▸ Directions
Print every record word for word.

▸ Material to process
%%

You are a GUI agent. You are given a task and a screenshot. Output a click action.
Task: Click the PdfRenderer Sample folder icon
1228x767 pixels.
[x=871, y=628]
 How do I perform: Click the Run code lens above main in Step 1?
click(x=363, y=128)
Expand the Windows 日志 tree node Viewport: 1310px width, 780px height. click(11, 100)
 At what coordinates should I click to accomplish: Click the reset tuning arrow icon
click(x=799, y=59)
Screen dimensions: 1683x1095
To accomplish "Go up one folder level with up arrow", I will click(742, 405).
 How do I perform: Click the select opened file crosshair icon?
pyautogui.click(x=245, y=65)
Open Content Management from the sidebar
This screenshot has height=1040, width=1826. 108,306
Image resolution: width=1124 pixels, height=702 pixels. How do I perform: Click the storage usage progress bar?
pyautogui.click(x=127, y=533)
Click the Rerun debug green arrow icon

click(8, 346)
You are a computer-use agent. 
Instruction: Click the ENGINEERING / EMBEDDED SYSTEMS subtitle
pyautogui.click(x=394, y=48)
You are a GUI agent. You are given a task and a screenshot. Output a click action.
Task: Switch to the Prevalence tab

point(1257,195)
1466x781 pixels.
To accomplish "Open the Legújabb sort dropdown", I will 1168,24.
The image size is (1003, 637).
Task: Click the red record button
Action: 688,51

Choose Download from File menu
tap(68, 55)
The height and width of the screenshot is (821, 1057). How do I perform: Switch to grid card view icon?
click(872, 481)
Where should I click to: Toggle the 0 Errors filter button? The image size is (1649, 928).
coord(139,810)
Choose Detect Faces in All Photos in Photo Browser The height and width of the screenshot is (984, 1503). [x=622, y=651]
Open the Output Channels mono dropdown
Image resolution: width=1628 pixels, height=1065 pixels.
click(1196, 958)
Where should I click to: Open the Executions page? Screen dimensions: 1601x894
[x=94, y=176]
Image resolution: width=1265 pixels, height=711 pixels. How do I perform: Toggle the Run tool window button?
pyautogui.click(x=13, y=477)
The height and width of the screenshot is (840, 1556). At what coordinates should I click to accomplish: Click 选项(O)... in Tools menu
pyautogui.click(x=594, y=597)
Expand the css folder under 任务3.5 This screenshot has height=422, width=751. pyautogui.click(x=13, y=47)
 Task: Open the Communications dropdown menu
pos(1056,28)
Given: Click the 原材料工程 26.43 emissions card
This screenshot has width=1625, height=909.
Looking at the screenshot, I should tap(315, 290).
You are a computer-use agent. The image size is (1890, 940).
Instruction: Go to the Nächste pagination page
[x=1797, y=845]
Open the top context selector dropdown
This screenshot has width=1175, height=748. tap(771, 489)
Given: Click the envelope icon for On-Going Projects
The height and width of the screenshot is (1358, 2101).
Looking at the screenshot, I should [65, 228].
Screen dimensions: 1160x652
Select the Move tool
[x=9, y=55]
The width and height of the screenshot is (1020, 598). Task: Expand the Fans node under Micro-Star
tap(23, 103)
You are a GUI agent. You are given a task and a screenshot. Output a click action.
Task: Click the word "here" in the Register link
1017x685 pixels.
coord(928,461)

%%

▸ Task answer
You are a GUI agent. You are given a task and a screenshot. Output a click action.
Task: Click the PdfRenderer Sample folder icon
1228x767 pixels.
[x=871, y=628]
 How do I perform: Click the Run code lens above main in Step 1?
click(x=363, y=128)
Expand the Windows 日志 tree node Viewport: 1310px width, 780px height. click(11, 100)
 At what coordinates should I click to accomplish: Click the reset tuning arrow icon
click(x=799, y=59)
Screen dimensions: 1683x1095
To accomplish "Go up one folder level with up arrow", I will click(742, 405).
 How do I perform: Click the select opened file crosshair icon?
pyautogui.click(x=245, y=65)
Open Content Management from the sidebar
This screenshot has height=1040, width=1826. 108,306
Image resolution: width=1124 pixels, height=702 pixels. How do I perform: Click the storage usage progress bar?
pyautogui.click(x=127, y=533)
Click the Rerun debug green arrow icon

click(8, 346)
You are a computer-use agent. 
Instruction: Click the ENGINEERING / EMBEDDED SYSTEMS subtitle
pyautogui.click(x=394, y=48)
You are a GUI agent. You are given a task and a screenshot. Output a click action.
Task: Switch to the Prevalence tab

point(1257,195)
1466x781 pixels.
To accomplish "Open the Legújabb sort dropdown", I will 1168,24.
The image size is (1003, 637).
Task: Click the red record button
Action: 688,51

Choose Download from File menu
tap(68, 55)
The height and width of the screenshot is (821, 1057). How do I perform: Switch to grid card view icon?
click(872, 481)
Where should I click to: Toggle the 0 Errors filter button? The image size is (1649, 928).
coord(139,810)
Choose Detect Faces in All Photos in Photo Browser The height and width of the screenshot is (984, 1503). [x=622, y=651]
Open the Output Channels mono dropdown
Image resolution: width=1628 pixels, height=1065 pixels.
click(1196, 958)
Where should I click to: Open the Executions page? Screen dimensions: 1601x894
[x=94, y=176]
Image resolution: width=1265 pixels, height=711 pixels. How do I perform: Toggle the Run tool window button?
pyautogui.click(x=13, y=477)
The height and width of the screenshot is (840, 1556). At what coordinates should I click to accomplish: Click 选项(O)... in Tools menu
pyautogui.click(x=594, y=597)
Expand the css folder under 任务3.5 This screenshot has height=422, width=751. pyautogui.click(x=13, y=47)
 Task: Open the Communications dropdown menu
pos(1056,28)
Given: Click the 原材料工程 26.43 emissions card
This screenshot has width=1625, height=909.
Looking at the screenshot, I should tap(315, 290).
You are a computer-use agent. The image size is (1890, 940).
Instruction: Go to the Nächste pagination page
[x=1797, y=845]
Open the top context selector dropdown
This screenshot has width=1175, height=748. tap(771, 489)
Given: Click the envelope icon for On-Going Projects
The height and width of the screenshot is (1358, 2101).
Looking at the screenshot, I should [65, 228].
Screen dimensions: 1160x652
Select the Move tool
[x=9, y=55]
The width and height of the screenshot is (1020, 598). Task: Expand the Fans node under Micro-Star
tap(23, 103)
You are a GUI agent. You are given a task and a screenshot. Output a click action.
Task: Click the word "here" in the Register link
1017x685 pixels.
coord(928,461)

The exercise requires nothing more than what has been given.